> [What to produce]: Locate each row below that contains the string "button" and copy those rows in full. Matching is case-sensitive.

> [Items]:
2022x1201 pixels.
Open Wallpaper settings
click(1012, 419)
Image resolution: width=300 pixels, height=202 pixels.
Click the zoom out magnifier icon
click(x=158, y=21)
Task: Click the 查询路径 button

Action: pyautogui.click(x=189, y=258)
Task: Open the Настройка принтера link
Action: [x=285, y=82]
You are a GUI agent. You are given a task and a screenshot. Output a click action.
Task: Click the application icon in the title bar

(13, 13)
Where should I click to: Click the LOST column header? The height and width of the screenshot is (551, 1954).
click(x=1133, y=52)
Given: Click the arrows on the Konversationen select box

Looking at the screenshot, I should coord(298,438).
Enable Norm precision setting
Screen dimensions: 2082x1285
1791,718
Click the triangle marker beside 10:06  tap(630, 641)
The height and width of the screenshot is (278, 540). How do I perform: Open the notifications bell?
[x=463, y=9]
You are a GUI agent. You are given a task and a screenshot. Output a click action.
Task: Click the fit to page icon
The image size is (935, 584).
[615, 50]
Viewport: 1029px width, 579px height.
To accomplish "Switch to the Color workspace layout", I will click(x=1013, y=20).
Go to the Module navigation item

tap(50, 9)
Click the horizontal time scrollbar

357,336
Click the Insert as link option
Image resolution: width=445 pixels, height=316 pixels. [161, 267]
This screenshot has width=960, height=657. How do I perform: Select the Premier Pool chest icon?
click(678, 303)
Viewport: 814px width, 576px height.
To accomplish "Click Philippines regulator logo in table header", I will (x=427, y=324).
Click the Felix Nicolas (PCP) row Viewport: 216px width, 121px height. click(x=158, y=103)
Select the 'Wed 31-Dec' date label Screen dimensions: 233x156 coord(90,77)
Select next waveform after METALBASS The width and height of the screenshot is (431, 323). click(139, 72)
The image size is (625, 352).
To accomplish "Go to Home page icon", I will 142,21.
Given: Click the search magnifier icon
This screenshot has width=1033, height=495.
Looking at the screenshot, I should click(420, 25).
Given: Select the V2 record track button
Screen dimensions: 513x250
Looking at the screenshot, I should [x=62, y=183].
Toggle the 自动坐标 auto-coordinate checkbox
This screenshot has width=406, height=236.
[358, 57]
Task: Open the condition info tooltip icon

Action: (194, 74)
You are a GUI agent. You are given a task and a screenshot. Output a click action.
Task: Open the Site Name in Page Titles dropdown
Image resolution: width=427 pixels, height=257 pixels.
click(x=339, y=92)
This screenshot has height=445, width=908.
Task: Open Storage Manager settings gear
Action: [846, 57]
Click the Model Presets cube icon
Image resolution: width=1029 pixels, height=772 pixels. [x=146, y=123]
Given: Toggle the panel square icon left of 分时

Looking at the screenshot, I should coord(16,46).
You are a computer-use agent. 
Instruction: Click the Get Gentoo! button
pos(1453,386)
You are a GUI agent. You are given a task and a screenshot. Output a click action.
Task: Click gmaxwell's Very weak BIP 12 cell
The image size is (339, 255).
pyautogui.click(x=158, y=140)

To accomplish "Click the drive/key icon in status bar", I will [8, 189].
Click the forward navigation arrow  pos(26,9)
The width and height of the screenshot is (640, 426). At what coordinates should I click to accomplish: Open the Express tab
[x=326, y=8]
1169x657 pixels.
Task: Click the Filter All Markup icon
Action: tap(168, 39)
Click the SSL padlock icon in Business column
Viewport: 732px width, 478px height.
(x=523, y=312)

> [Final result]:
Task: Click the 查询路径 button
Given: Select the V2 record track button
Instruction: Click the Get Gentoo! button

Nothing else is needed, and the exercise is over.